To maintain alignment with Quarkus, Camel Quarkus 3.2.0 has been released with notable resolutions to issues such as: a failed compilation for gRPC applications in dev mode; an expansion of tests covering Splunk, Saxonica and the gRPC extension; and an InvocationTargetException upon executing sanity checks with the LDAP Realm extension. More details on this release may be found in the release notes.
Grails
The Grails Foundation has introduced a redesigned Grails Plugin Portal featuring: improved search functionality; a paginated list of all plugins; a list of top-rated plugins; and the latest plugin releases. The previous version of the portal was plagued by frequent downtime, high resource utilization and slow performance.
Micrometer
Versions 1.12.0-M3, 1.11.4, 1.10.11 and 1.9.15 of Micrometer Metrics all deliver dependency upgrades and a bug fix to ensure the LongTaskTimer and FunctionTimer interfaces produce consistent data. Version 1.12.0-M3 provides new features such as: a variant of the hasAnObservationWithAKeyValue() method for use in testing with the KeyValue interface; provide a way to make decisions on use of the /actuator endpoint in Spring Security based on the parent in the ObservationPredicate interface, namely the Java BiPredicate interface; and add a timestamp to the nested Event interface defined in the Observation interface. Further details on these releases may be found in the release notes for version 1.12.0-M3, version 1.11.4, version 1.10.11 and version 1.9.15.
Similarly, versions 1.2.0-M3, 1.1.5 and 1.0.10 of Micrometer Tracing all deliver dependency upgrades and bug fixes such as: the ObservationAwareSpanThreadLocalAccessor class does not release an instance of the nested SpanAction class when the thread has completed its task; and add the ThreadLocalAccessor interface to propagate an instance of the Baggage interface with Reactor.

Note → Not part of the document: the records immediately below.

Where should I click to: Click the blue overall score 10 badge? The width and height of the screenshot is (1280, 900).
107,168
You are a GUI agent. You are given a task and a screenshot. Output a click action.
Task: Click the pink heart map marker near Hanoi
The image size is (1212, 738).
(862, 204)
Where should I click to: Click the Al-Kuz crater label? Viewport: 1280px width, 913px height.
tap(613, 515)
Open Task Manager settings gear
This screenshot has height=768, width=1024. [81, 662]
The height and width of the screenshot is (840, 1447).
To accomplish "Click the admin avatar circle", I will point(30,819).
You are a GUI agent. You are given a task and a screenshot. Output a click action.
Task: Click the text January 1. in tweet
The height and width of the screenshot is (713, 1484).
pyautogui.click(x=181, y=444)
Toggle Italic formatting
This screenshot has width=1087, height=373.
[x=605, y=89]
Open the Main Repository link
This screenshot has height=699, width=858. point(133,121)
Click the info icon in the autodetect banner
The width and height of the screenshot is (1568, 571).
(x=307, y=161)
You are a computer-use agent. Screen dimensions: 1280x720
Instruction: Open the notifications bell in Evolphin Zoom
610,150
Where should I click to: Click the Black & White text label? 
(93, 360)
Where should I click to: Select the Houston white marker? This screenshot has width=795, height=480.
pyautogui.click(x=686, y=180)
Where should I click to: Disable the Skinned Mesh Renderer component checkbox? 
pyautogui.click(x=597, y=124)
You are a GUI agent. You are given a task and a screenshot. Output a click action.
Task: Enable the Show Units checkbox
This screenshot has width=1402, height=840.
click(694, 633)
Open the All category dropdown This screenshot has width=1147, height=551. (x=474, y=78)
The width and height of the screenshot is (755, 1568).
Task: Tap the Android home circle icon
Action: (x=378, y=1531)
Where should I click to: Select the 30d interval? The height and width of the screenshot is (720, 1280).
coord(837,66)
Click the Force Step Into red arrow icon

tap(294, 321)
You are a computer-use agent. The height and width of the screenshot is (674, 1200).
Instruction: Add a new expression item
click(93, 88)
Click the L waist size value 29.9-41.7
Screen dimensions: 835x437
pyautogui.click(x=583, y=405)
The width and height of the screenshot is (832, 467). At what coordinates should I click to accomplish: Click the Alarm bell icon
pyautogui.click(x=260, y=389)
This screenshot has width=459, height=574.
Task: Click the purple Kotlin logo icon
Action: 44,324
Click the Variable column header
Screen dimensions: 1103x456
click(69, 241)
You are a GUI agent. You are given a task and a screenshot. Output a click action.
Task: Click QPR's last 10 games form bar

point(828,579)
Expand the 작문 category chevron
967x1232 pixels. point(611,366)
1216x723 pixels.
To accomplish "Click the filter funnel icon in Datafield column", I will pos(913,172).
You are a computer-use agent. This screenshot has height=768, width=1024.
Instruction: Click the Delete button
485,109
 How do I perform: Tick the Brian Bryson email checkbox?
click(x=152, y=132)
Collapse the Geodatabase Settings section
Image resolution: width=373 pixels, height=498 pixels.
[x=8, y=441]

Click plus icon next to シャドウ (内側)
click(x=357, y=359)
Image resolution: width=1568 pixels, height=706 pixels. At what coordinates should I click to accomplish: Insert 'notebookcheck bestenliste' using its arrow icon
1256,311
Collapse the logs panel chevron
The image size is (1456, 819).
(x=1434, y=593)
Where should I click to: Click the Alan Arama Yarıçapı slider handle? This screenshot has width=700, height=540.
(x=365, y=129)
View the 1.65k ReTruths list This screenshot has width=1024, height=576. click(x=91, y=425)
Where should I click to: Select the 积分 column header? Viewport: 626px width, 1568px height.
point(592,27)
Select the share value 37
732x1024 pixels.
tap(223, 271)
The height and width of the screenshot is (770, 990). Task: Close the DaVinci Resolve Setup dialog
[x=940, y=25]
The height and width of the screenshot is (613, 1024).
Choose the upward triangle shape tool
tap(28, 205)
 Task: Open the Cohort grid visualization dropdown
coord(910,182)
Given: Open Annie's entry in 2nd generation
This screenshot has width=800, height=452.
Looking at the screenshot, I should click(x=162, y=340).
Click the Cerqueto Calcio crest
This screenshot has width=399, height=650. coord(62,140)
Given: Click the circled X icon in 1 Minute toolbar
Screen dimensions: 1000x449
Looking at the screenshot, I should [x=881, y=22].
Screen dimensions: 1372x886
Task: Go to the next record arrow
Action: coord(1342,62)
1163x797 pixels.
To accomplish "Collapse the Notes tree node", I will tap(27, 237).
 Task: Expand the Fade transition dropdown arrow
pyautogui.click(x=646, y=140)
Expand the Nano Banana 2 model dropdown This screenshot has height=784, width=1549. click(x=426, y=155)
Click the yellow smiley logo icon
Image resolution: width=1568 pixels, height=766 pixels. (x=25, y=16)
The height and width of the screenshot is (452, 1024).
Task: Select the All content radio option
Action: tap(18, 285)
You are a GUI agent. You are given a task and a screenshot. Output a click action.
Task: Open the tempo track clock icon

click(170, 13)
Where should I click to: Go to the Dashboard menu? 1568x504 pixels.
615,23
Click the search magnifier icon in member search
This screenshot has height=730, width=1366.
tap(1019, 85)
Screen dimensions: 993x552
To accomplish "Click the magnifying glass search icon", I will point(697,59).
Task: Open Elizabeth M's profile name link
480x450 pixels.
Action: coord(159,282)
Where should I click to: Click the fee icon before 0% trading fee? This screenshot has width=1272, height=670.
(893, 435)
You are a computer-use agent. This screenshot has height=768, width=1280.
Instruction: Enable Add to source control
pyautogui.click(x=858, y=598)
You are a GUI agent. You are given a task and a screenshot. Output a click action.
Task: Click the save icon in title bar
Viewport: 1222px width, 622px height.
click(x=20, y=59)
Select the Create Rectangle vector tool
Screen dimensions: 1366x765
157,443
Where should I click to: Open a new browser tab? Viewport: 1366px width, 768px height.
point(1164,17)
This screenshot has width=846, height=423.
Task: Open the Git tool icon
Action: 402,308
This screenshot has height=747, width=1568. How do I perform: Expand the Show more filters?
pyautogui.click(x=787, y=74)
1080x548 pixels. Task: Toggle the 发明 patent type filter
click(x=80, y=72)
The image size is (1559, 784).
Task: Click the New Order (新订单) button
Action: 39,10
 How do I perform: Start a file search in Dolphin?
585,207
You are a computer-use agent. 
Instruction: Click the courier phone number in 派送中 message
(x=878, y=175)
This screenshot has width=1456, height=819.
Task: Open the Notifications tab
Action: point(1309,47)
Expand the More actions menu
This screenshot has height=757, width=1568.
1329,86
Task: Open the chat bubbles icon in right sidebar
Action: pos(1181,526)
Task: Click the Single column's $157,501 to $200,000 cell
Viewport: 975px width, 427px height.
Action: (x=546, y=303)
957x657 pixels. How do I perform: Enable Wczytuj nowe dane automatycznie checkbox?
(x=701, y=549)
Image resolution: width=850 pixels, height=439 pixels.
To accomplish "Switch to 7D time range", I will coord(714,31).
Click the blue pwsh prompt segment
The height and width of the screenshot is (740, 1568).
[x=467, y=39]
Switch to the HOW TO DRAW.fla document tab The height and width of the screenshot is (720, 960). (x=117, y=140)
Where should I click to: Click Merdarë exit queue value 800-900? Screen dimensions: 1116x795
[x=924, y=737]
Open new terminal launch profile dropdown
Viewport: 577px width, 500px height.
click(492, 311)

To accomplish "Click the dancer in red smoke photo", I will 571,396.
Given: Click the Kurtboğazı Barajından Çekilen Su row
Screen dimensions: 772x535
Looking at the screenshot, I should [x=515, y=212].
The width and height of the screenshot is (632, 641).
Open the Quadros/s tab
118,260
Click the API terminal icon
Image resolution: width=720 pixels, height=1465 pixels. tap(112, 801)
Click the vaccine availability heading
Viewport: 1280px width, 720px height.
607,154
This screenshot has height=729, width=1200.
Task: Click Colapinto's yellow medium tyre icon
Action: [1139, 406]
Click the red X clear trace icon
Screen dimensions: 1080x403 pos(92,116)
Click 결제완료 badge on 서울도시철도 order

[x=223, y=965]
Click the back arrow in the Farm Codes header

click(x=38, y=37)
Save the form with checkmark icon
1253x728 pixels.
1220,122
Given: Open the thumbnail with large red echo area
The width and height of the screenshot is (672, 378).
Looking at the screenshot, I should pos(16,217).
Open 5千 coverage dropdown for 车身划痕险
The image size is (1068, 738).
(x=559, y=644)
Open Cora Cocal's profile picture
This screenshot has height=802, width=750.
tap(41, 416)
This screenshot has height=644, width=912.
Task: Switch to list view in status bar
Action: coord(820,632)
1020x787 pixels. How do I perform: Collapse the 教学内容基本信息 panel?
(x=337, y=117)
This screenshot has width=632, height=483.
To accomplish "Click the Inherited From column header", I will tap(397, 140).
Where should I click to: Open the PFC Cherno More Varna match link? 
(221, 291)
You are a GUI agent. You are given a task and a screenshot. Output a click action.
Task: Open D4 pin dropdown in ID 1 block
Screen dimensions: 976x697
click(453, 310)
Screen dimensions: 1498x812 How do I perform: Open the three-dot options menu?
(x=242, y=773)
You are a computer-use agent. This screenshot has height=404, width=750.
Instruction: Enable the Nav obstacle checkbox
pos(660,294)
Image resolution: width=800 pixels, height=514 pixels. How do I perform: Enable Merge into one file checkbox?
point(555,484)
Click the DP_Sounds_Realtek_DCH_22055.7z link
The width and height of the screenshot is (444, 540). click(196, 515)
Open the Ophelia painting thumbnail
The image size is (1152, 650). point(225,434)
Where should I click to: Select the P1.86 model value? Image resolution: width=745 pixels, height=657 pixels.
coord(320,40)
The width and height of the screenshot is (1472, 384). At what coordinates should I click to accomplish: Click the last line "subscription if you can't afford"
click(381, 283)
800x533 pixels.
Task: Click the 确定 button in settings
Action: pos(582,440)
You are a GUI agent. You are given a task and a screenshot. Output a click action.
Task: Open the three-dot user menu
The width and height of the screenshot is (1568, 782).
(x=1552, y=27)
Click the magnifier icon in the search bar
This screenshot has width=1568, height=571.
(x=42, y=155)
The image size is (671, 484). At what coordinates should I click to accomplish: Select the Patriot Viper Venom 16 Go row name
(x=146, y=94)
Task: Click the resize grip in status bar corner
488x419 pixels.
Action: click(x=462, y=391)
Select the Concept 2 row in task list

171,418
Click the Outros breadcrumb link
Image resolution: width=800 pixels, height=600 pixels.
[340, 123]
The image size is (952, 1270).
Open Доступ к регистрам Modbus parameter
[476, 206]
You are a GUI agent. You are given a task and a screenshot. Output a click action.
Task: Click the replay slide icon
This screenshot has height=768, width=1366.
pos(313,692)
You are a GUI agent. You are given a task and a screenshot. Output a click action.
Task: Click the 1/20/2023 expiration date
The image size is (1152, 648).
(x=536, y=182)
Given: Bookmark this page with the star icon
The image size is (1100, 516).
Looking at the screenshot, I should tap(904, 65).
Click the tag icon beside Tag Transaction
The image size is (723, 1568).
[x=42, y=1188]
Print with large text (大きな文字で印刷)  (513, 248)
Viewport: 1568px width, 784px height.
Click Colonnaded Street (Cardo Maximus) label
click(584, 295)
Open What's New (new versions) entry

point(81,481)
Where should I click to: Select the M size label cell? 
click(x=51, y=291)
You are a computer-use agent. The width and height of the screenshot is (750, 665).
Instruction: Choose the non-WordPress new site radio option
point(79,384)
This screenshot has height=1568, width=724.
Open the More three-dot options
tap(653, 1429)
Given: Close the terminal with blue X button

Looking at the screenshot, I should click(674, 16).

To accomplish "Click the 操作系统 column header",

A new feature in version 1.2.0-M3 is to allow setting of a timestamp of an event on a span. More details on these releases may be found in the release notes for version 1.2.0-M3, version 1.1.5 and version 1.0.10.
Piranha
The release of Piranha 23.9.0 delivers notable changes such as: a new PidFeature class for improved handling of process IDs; fix a testing issue with SonarCloud; and a new IsolatedWebAppFeature class for improved handling of web applications. Further details on this release may be found in their documentation and issue tracker.
JobRunr
Version 6.3.1 of JobRunr, a library for background processing in Java that is distributed and backed by persistent storage, has been released featuring notable changes: a NullPointerException in a Quarkus extension if the quarkus.jobrunr.job-scheduler.enabled property is set to false; and add missing Spring AOT hints that caused exceptions for applications using JobRunr 6.3.0 and Spring Boot 3.1.3; and the @Job annotation is not registering instances of a JobFilter interface after upgrading to Spring Boot 3.1.2 and JobRunr 6.3.0. More details on this release may be found in the release notes.
JHipster
Version 0.42.0 of JHipster Lite has been released featuring bug fixes, dependency upgrades and new features/enhancements such as: a new StatisticsCriteria class to add criteria to the /stats endpoint; the removal of an unnecessary TestNG dependency; and a new checkstyle module to check for unused imports during build. Further details on this release may be found in the release notes.
Project Reactor
The third milestone release of Project Reactor 2023.0.0 provides dependency upgrades to reactor-core 3.6.0-M3, reactor-pool 1.0.2, reactor-netty 1.1.11 and reactor-kafka 1.3.21. There was also a realignment to version 2023.0.0-M3 with the reactor-addons 3.5.1 and reactor-kotlin-extensions 1.2.2 artifacts that remain unchanged. More details on this release may be found in the changelog.
Similarly, Project Reactor 2022.0.11, the eleventh maintenance release, provides dependency upgrades to reactor-core 3.5.10, reactor-netty 1.1.11, reactor-kafka 1.3.21 and reactor-pool 1.0.2. There was also a realignment to version 2022.0.11 with the reactor-addons 3.5.1 and reactor-kotlin-extensions 1.2.2 artifacts that remain unchanged. Further details on this release may be found in the changelog.